Ancient Australia not written in stone
- From: Jack Linthicum <jacklinthicum@xxxxxxxxxxxxx>
- Date: Wed, 25 Jun 2008 03:27:41 -0700 (PDT)
Photo at cite.
Ancient Australia not written in stone
Has the life of Australia's Aborigines remained unchanged for 45,000
years? A new approach to archaeology challenges us to rethink
prehistory.
By Fran Molloy
Ancient Australia not written on stone
Some archaeologists argue that physical remnants such as this chert
knife found in Djadjiling in WA give a more accurate view of life in
ancient Australia than re-interpreting post-European contact history.
(Source: Ho New/Reuters)
Aboriginal people are thought to have inhabited the Australian
continent for around 45,000 years before European contact, and are
frequently cited as the oldest continuous living culture on Earth.
However, written records of their lives exist only since European
contact. Many historians and archaeologists assumed that the culture
and traditions of Aboriginal people had altered little over time, and
that these written records were an accurate window into the lives of
the ancestors of today's Aborigines.
But some archaeologists argue that this is not necessarily the case.
A history of change
Archaeology and palaeoanthropology Professor Iain Davidson of the
University of New England says popular perception of Australia's
ancient history moved slowly from the 1920s view of an unchanging
people in an unchanging environment, to one of an unchanging people in
a changing environment.
But he argues the perception that Aboriginal culture has remained
static for thousands of years is incorrect.

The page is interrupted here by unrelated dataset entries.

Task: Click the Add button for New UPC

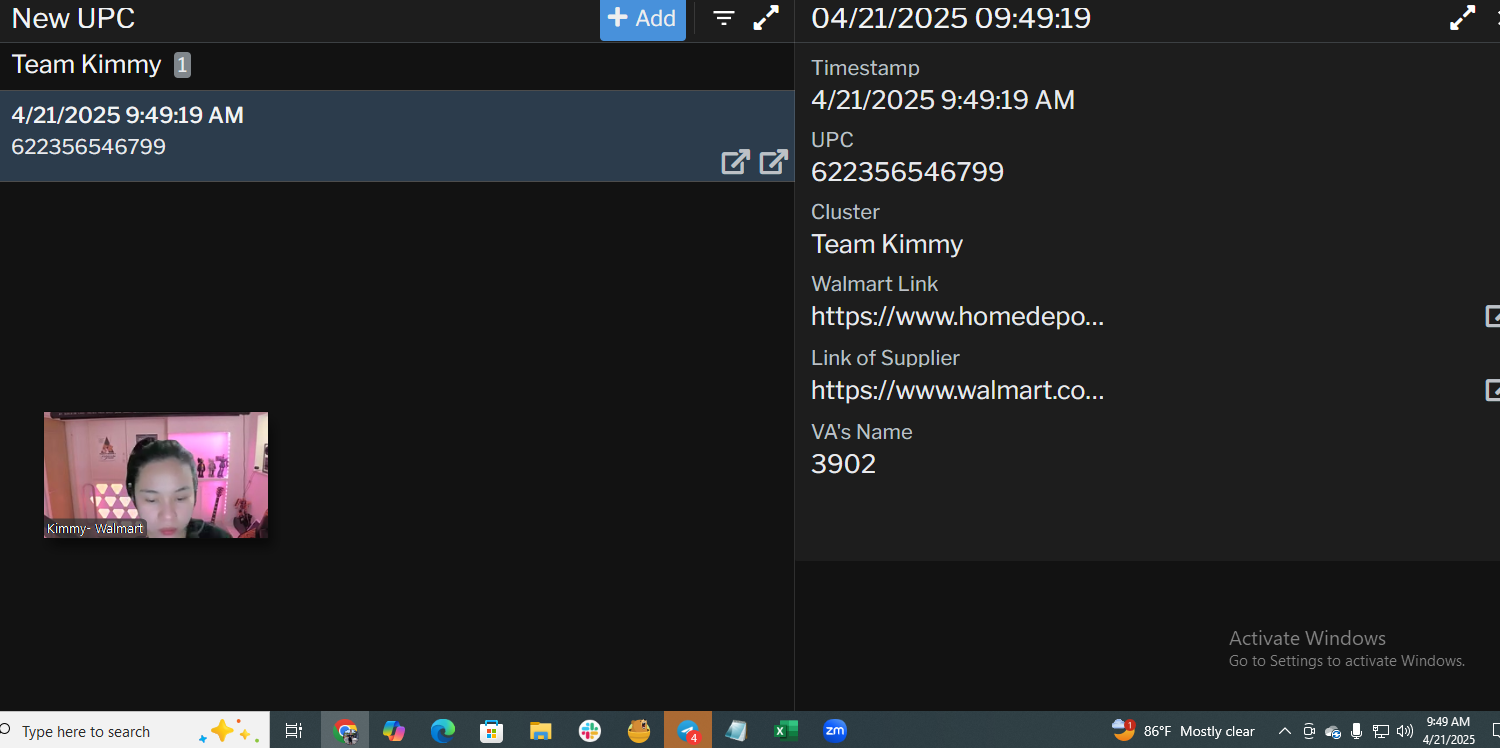Action: coord(642,19)
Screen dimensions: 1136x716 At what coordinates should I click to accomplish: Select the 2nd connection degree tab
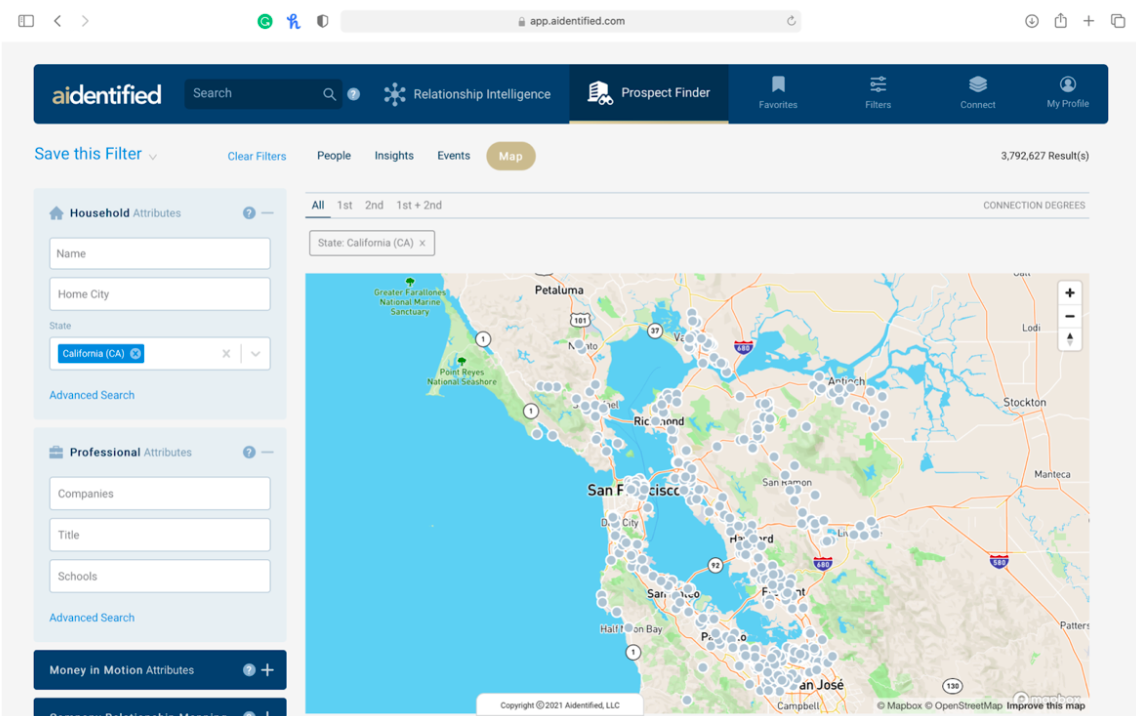(x=374, y=205)
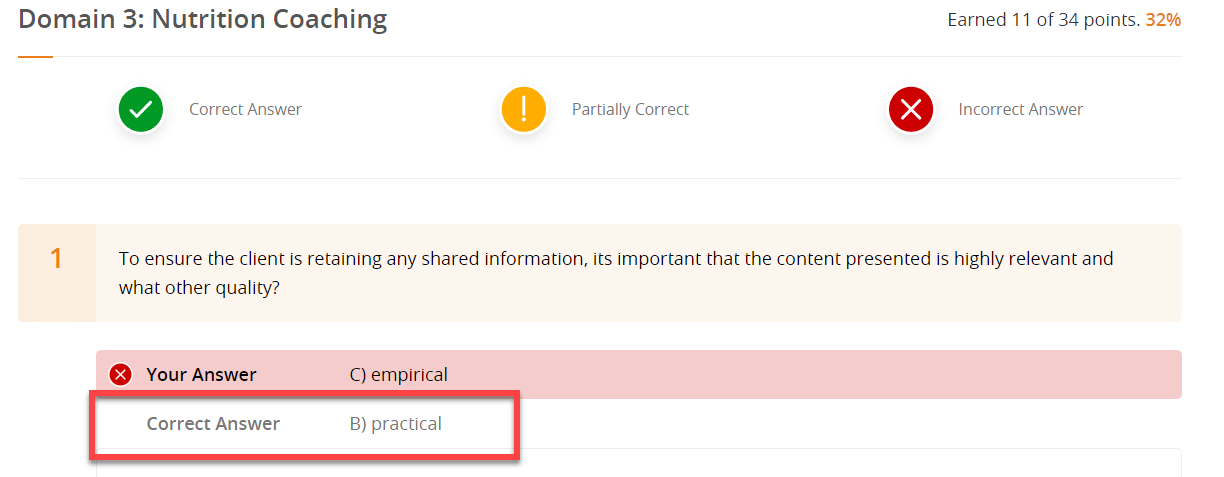This screenshot has height=477, width=1224.
Task: Click the orange underline beneath the domain heading
Action: pyautogui.click(x=35, y=57)
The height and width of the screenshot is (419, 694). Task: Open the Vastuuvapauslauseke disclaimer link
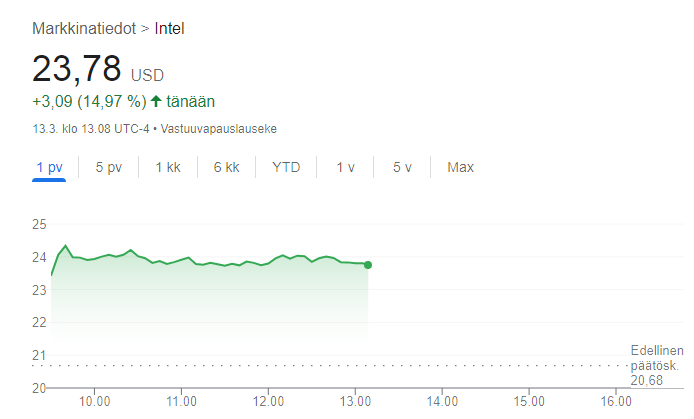(219, 129)
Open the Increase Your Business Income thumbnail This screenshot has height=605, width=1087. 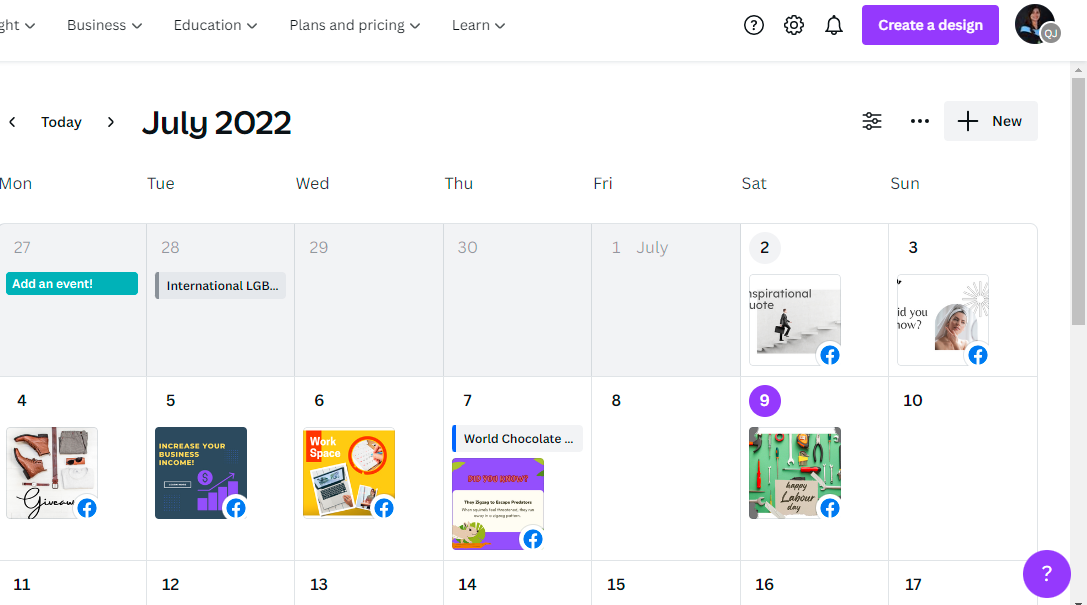200,473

"The first people probably arrived in small groups and at best spoke a
few languages. But 50,000 years later ... there were more than 1000
languages, so over that period there was enormous social change," he
says, adding, "I think we have demonstrated a changing people in a
changing environment."
ANU archaeologist Dr Peter His*** and author of the recently released
Archaeology of Ancient Australia, agrees. His*** argues that the
social and economic lives of Aboriginals were not only elaborate, but
also regionally diverse, adapting to local conditions and changing as
those conditions changed.
These transformations did not evolve in one direction, from simple to
complex, nor did they slowly evolve into the Aboriginal cultures found
at the time of European contact — rather, there has been constant and
dynamic change, essential for adapting to life in an often-harsh
continent.
Predicting the past
Many historians and archaeologists observed Aboriginal life after
European contact to try to understand the nature of their lives before
contact.
But relying on these post-contact traditions is a flawed method of
discovery, says His*** who tackles many prominent archaeologists,
including Dr Josephine Flood, author of The Original Australians.
Flood argues that the way of life was developed in the Ice Age and
"ideally suited to the continent's unpredictable climate and often
harsh environment. It survived little changed until disrupted by the
impact of colonisation."
While other populations became food producers by necessity, Aboriginal
people retained an opportunistic hunter-gathering way of life for over
50,000 years, she says.
"Peter His*** and I are poles apart in our view of the past," says
Flood. "I use the ethnographic approach and enlist Aboriginal people
and historical records to help illuminate archaeological evidence.
Like them, I see continuity from past to present, whereas His***
focuses on change, which in politically-correct Western eyes equates
with progress."
She believes there have only been minor changes in the "stone-age,
foraging, semi-nomadic way of life" of Aboriginal people throughout
history.
His*** says Flood erred in using post-contact traditions to interpret
the 30,000 year old burned bones of a woman found at Lake Mungo as
resulting from a cremation, assuming there had been no change in
rituals over that period.
"Her method did not investigate the nature of ancient life but instead
developed interpretations of the past that merely recreated the format
of Aboriginal life in the historic period," he says.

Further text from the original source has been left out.